[Provided records — start]

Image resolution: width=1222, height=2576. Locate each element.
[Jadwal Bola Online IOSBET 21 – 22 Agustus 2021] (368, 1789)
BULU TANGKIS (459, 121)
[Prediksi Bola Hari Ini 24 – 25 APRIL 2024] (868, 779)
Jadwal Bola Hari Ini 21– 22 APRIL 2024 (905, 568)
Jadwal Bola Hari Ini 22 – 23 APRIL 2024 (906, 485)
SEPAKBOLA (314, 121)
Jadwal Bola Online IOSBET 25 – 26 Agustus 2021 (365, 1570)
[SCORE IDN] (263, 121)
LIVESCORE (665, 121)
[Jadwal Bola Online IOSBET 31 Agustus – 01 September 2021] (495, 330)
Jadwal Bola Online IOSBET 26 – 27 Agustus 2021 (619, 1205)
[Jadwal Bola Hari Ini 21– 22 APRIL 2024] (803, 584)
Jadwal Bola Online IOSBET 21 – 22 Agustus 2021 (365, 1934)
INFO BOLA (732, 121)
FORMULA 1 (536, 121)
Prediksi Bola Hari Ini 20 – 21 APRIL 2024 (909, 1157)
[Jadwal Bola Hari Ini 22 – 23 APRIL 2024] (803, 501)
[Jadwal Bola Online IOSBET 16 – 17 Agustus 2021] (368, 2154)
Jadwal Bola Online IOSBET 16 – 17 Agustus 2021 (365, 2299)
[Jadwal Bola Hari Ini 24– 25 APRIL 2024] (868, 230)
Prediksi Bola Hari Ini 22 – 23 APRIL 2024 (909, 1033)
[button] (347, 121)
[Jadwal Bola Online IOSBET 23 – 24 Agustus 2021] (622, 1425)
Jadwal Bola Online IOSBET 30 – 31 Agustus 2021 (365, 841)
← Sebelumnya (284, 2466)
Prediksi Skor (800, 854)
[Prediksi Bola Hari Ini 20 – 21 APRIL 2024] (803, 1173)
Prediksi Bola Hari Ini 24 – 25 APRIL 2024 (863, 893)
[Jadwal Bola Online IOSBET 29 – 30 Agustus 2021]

[Provided records — finish]

» Task to carry out
The full material above needs to be returned unaltered.

» Answer box
Image resolution: width=1222, height=2576. Locate each element.
[Jadwal Bola Online IOSBET 21 – 22 Agustus 2021] (368, 1789)
BULU TANGKIS (459, 121)
[Prediksi Bola Hari Ini 24 – 25 APRIL 2024] (868, 779)
Jadwal Bola Hari Ini 21– 22 APRIL 2024 (905, 568)
Jadwal Bola Hari Ini 22 – 23 APRIL 2024 (906, 485)
SEPAKBOLA (314, 121)
Jadwal Bola Online IOSBET 25 – 26 Agustus 2021 (365, 1570)
[SCORE IDN] (263, 121)
LIVESCORE (665, 121)
[Jadwal Bola Online IOSBET 31 Agustus – 01 September 2021] (495, 330)
Jadwal Bola Online IOSBET 26 – 27 Agustus 2021 (619, 1205)
[Jadwal Bola Hari Ini 21– 22 APRIL 2024] (803, 584)
Jadwal Bola Online IOSBET 21 – 22 Agustus 2021 (365, 1934)
INFO BOLA (732, 121)
FORMULA 1 (536, 121)
Prediksi Bola Hari Ini 20 – 21 APRIL 2024 (909, 1157)
[Jadwal Bola Hari Ini 22 – 23 APRIL 2024] (803, 501)
[Jadwal Bola Online IOSBET 16 – 17 Agustus 2021] (368, 2154)
Jadwal Bola Online IOSBET 16 – 17 Agustus 2021 (365, 2299)
[Jadwal Bola Hari Ini 24– 25 APRIL 2024] (868, 230)
Prediksi Bola Hari Ini 22 – 23 APRIL 2024 (909, 1033)
[button] (347, 121)
[Jadwal Bola Online IOSBET 23 – 24 Agustus 2021] (622, 1425)
Jadwal Bola Online IOSBET 30 – 31 Agustus 2021 (365, 841)
← Sebelumnya (284, 2466)
Prediksi Skor (800, 854)
[Prediksi Bola Hari Ini 20 – 21 APRIL 2024] (803, 1173)
Prediksi Bola Hari Ini 24 – 25 APRIL 2024 (863, 893)
[Jadwal Bola Online IOSBET 29 – 30 Agustus 2021]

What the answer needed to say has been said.